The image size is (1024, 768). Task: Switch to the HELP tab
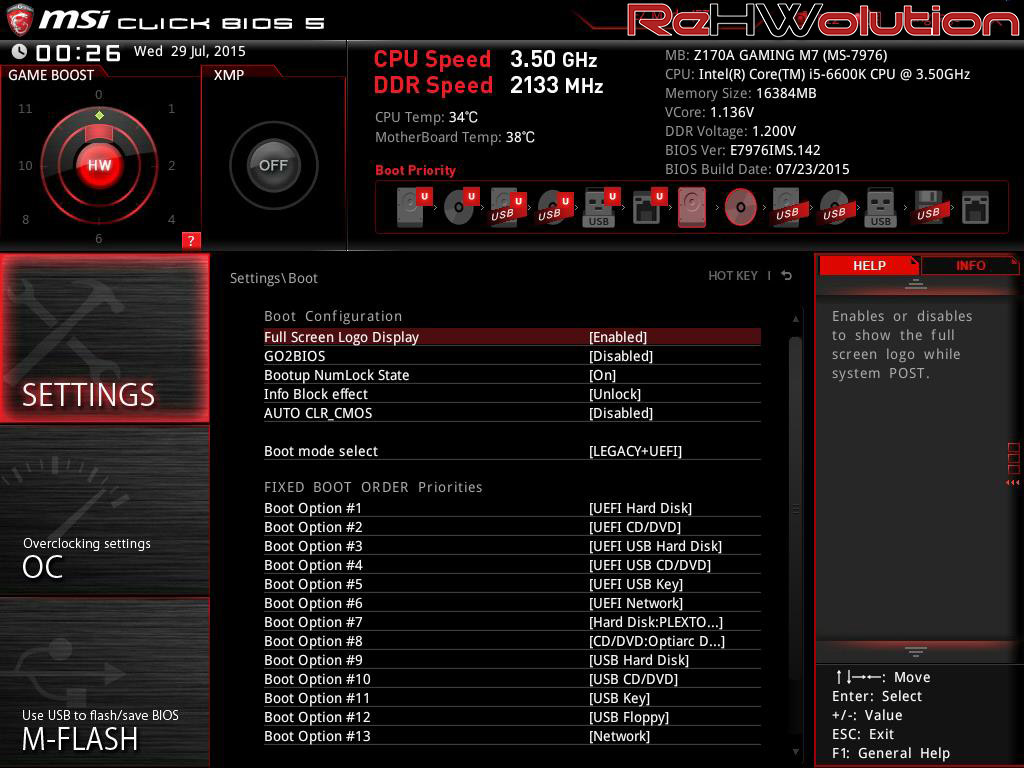[x=868, y=265]
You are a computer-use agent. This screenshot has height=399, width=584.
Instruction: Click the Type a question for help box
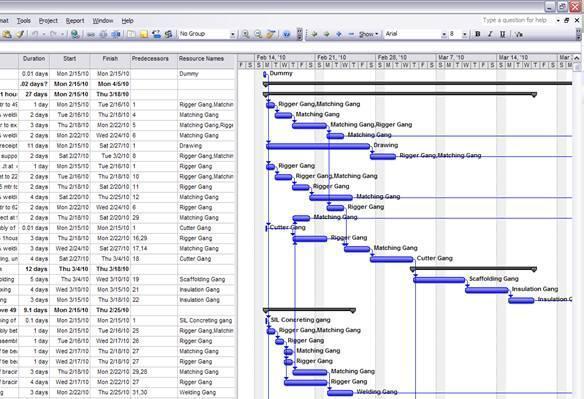515,20
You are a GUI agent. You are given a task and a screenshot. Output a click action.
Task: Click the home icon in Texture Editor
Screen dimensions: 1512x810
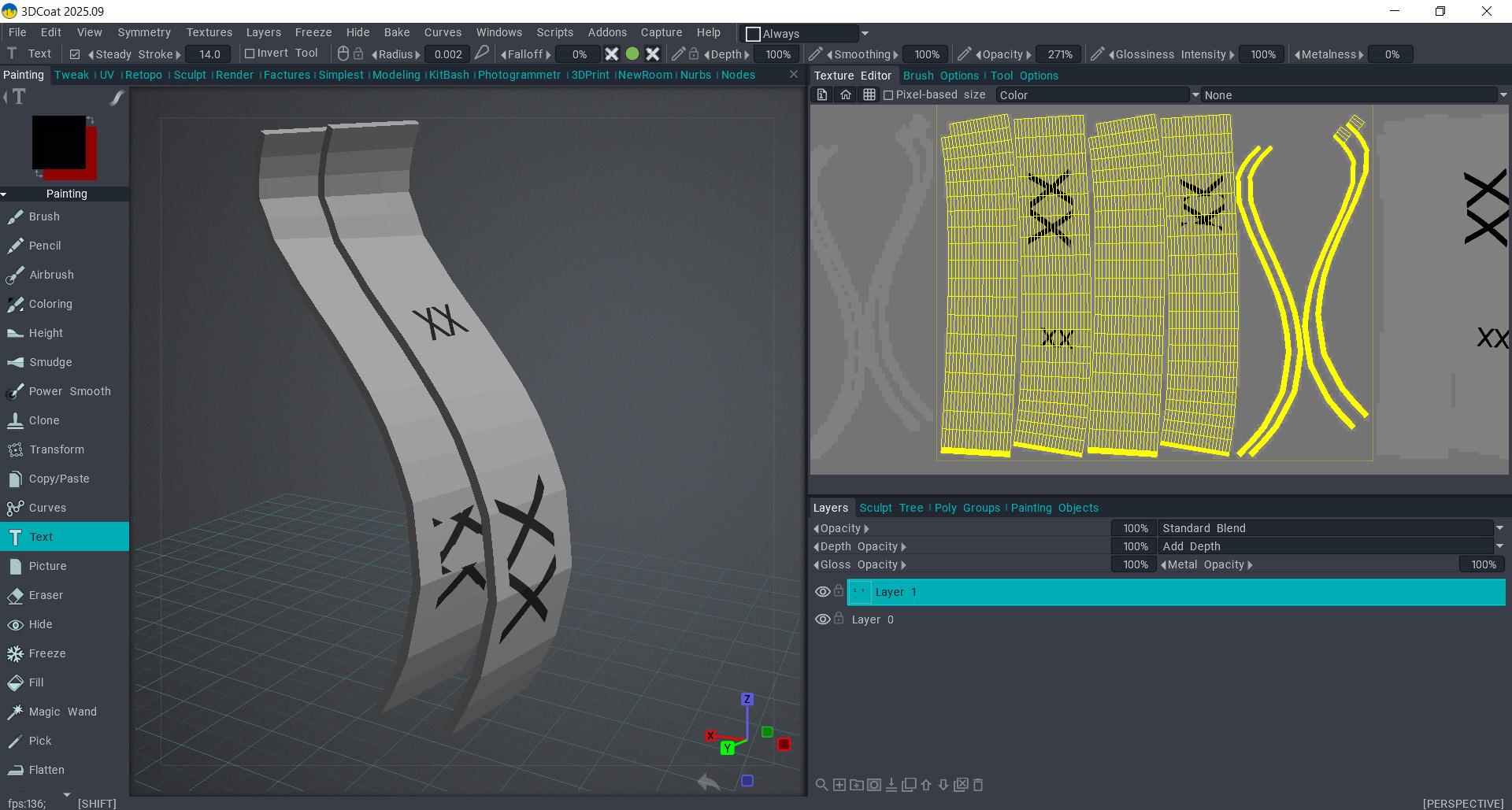pos(846,94)
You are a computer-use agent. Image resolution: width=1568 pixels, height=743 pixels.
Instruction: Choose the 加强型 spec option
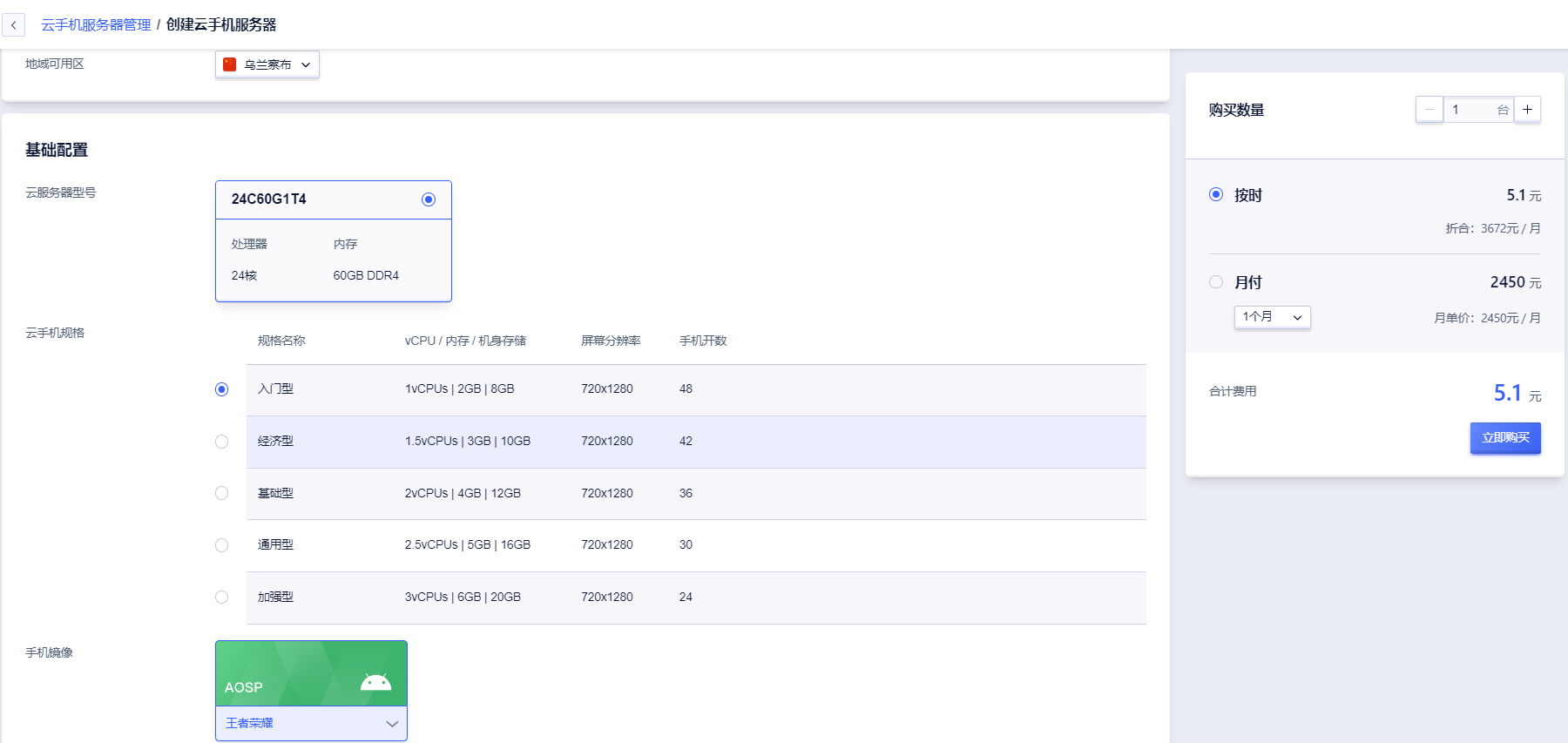click(222, 598)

+---+

▸ Your objective
Scan the data, and report each line that uses the word "height".

▸ Problem solution
You are a computer-use agent. This screenshot has height=399, width=584.
You are a computer-use agent. Image resolution: width=1568 pixels, height=743 pixels.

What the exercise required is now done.